Reckless Kelly is an American country rock band. Formed in Stanley, Idaho, the band moved to Austin, Texas in October 1996 and is now based there.

History
Led by brothers Willy (vocals/guitar) and Cody Braun (vocals/fiddle/mandolin/harmonica), the alternative country-rock outfit Reckless Kelly formed in Stanley, Idaho in February 1996 before moving to Austin, Texas. The Brauns had previously toured with their father in Muzzie Braun & the Boys, a Western swing band, and were joined in their own group by the lead guitarist Casey Pollock, the bass guitarist Chris Schelske and the drummer Jay Nazz.

With their younger brothers Micky and Gary, Cody and Willy were raised in central Idaho near the Sawtooth Mountains, between Clayton and Challis in Custer County, and were homeschooled by their mother. Originally they were "Muzzie Braun & the Little Braun Brothers", as Muzzie and his brothers Gary and Billy were the "Braun Brothers" from Twin Falls in the 1970s and early 1980s, sons of the musician Eustaceus "Mustie" Braun (1917–1981). From North Dakota, Mustie was a neighbor and relative of the bandleader Lawrence Welk, and was a keyboard player during the last days of legalized gambling in Idaho at Weiser in the early 1950s. He then moved to the new Club 93 in Jackpot, Nevada, on the Idaho border, and moved his family to Twin Falls, about fifty miles (80 km) north. In February 1981, Mustie and wife Marian (née Beckman) were involved in a head-on collision north of Jackpot, and both died from their injuries.

In 1989, Muzzie and his sons appeared on Johnny Carson's Tonight Show twice.

Reckless Kelly played locally on the historic Sixth Street in Austin. They turned Lucy's Retired Surfers Bar, a small bar and restaurant, into a noted music venue. From November 1996 to May 1998, they filled the venue with their Monday night show. During this period, other music venues in Austin invited them to play, including the Continental Club, the Saxon pub, Stubb's barbecue, and Antone's home of the blues.
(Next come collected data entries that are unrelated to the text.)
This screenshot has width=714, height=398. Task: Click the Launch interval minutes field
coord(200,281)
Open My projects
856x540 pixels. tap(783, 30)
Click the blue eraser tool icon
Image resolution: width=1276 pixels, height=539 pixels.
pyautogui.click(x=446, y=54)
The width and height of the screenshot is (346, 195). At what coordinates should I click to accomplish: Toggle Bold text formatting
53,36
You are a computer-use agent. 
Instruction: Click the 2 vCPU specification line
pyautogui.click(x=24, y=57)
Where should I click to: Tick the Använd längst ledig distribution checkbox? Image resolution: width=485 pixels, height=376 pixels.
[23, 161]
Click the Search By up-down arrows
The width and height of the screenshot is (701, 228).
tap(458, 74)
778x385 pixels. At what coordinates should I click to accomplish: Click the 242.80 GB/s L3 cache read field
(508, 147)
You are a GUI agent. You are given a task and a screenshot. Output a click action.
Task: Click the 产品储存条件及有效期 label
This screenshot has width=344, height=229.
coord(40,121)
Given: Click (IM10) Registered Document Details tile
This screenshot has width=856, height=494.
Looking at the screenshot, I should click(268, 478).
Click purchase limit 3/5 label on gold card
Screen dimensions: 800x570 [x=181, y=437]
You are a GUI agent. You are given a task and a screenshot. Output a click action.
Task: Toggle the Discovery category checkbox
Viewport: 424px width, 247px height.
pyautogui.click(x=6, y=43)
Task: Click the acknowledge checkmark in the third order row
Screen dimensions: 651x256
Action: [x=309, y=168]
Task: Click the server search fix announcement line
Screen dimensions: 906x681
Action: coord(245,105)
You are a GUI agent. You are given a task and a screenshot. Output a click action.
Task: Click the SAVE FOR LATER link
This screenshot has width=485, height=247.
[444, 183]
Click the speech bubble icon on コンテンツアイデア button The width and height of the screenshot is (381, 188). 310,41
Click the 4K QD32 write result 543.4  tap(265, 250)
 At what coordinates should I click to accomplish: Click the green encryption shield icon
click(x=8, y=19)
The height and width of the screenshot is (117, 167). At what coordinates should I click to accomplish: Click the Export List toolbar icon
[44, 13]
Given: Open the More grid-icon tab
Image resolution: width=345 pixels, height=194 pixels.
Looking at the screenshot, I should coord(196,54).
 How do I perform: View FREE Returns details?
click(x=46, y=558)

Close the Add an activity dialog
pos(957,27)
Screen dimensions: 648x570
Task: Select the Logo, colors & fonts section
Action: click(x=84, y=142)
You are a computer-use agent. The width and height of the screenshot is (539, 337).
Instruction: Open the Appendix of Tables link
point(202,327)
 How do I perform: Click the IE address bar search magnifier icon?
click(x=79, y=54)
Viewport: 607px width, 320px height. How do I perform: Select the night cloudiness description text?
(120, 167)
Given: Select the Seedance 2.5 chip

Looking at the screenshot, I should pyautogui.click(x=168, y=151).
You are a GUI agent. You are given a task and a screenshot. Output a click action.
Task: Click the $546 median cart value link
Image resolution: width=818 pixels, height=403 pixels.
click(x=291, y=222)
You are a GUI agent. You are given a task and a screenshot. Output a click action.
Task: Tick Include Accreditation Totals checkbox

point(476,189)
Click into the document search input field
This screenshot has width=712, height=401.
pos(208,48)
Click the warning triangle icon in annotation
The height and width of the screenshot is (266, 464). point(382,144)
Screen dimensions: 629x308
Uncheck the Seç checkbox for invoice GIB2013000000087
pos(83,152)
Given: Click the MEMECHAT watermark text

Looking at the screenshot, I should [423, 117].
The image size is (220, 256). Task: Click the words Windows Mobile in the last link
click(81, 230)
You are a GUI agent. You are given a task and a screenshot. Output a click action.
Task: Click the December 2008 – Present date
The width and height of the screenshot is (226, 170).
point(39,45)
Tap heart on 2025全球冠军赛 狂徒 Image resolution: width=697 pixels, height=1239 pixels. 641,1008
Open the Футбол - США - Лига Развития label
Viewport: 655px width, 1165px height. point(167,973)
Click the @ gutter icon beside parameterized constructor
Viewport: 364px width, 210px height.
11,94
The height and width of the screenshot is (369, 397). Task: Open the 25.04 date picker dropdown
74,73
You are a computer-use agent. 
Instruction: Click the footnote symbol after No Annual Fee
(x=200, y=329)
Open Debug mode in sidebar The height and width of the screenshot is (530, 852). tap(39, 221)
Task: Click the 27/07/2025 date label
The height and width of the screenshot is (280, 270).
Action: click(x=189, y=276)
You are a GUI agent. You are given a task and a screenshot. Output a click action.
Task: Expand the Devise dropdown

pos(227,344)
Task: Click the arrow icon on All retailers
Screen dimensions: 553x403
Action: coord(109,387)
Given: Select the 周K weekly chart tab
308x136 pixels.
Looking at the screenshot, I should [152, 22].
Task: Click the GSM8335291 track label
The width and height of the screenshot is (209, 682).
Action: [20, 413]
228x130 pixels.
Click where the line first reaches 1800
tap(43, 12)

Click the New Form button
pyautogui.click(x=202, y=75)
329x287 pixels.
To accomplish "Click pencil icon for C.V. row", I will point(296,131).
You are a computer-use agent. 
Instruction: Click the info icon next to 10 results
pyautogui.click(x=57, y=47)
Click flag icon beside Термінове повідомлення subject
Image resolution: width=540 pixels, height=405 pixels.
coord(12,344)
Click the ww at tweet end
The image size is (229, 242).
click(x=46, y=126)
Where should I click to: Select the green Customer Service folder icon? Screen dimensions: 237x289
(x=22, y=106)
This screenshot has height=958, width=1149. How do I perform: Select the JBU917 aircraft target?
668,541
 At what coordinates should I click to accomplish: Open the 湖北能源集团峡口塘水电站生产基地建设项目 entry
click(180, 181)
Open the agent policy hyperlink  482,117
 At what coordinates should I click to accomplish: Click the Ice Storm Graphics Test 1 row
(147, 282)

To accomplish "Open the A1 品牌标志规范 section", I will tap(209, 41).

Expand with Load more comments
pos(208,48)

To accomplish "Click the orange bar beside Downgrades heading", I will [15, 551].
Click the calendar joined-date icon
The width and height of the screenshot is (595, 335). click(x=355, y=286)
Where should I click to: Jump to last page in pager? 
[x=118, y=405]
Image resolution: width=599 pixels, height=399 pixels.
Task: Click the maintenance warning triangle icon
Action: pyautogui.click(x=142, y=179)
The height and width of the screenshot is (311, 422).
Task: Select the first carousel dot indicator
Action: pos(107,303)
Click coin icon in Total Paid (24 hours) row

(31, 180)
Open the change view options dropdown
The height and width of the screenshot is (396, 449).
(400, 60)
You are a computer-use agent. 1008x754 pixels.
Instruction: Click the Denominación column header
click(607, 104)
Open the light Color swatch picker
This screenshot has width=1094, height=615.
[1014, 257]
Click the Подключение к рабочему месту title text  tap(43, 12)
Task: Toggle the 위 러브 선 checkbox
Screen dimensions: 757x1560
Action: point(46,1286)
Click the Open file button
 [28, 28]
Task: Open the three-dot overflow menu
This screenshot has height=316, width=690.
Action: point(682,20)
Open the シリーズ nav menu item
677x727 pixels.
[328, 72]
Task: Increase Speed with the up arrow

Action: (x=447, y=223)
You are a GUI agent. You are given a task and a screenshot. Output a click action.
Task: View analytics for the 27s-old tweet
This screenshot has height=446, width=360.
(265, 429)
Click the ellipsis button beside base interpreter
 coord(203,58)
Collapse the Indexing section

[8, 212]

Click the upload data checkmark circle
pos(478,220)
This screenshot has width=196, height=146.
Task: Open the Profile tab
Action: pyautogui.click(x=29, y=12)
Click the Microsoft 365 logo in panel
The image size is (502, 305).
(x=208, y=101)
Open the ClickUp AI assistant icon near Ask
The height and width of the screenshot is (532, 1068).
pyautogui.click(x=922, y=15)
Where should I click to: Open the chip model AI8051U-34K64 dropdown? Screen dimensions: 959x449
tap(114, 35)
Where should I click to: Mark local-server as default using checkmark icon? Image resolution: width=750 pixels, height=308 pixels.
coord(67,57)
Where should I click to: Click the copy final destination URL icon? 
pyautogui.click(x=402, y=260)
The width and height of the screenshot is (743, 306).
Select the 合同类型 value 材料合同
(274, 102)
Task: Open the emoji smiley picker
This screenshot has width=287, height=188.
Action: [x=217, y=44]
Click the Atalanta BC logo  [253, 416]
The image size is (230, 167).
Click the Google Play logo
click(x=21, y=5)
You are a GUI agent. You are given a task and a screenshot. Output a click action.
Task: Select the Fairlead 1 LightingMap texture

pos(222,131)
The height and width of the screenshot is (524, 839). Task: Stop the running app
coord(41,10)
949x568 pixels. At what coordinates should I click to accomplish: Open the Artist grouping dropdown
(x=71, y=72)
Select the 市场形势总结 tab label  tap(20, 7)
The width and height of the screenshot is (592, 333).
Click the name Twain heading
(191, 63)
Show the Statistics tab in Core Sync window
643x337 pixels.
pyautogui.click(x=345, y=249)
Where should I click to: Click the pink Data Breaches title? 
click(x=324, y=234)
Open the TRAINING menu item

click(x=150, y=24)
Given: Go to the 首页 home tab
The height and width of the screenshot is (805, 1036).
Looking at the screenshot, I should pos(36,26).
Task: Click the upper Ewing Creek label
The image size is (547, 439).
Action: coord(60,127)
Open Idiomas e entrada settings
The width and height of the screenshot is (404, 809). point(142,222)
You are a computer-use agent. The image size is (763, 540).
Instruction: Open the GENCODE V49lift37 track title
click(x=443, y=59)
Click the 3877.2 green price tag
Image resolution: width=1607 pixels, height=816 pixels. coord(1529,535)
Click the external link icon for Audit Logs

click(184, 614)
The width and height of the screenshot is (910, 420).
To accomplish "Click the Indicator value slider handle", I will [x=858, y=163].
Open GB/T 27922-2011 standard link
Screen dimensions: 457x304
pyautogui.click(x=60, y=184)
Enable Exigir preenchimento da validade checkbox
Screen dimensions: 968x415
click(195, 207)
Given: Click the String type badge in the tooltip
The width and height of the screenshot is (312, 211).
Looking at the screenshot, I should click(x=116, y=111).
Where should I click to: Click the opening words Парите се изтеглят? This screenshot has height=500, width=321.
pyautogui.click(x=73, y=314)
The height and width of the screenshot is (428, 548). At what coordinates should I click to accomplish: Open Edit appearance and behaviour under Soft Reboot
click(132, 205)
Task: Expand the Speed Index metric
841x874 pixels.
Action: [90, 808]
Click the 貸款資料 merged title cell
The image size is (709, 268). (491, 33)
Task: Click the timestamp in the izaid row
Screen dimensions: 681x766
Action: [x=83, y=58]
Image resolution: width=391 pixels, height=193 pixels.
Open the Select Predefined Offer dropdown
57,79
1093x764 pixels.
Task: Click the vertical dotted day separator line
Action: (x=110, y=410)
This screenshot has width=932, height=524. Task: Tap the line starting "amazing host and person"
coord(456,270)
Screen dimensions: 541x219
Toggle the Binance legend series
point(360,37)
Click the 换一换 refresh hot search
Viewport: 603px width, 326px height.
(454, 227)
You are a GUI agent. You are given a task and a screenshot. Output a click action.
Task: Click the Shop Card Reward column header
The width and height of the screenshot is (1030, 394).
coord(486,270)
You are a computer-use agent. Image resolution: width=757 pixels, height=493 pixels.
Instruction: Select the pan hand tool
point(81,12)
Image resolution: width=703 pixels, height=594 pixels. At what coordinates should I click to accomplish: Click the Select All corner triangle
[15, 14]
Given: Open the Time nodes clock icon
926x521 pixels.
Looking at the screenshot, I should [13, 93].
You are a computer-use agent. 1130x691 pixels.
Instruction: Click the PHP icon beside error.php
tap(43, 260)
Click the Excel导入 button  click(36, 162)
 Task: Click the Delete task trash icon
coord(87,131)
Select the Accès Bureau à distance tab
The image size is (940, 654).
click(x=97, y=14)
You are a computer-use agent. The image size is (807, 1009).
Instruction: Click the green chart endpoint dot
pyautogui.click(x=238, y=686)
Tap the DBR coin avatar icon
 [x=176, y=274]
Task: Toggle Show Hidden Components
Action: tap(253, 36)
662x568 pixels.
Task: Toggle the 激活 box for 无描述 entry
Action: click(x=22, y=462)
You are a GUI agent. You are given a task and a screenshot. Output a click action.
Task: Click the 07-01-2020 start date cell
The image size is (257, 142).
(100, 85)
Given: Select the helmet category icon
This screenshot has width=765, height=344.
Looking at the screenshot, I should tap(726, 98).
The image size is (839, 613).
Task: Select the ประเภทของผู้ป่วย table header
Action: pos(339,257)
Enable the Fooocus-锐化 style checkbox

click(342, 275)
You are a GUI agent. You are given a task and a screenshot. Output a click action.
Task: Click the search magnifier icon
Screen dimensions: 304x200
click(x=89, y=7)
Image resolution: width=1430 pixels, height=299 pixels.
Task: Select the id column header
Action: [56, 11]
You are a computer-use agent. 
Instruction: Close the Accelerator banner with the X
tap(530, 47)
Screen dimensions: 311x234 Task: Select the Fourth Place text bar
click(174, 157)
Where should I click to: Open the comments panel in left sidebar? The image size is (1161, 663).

Reckless Kelly's first album, Millican, appeared in fall 1997 and was officially released in 1998. Acoustic: Live at Stubb's and The Day followed two years later, after which David Abeyta replaced Pollock on lead guitar. Under the Table & Above the Sun in 2003 began the band's relationship with the high-profile Sugar Hill label and won the hearts of the music press and the honky tonkin' legend Joe Ely, who sang the band's praises in interviews. Wicked Twisted Road was released in 2005, and the next year the live album Reckless Kelly Was Here captured the band's stage presence. Bulletproof was released in summer 2008 on a new label, Yep Roc Records, and includes tracks critical of and reflecting on recent sociopolitical unfoldings, such as the Iraq War and Hurricane Katrina. In 2010, Reckless released an album of songs by one of their musical heroes, Pinto Bennett. Somewhere in Time, in the band's own words, highlighted their love of "straight-up honky tonk". The band regularly returns to Austin to play before capacity crowds at venues like Nutty Brown Cafe & Amphitheatre.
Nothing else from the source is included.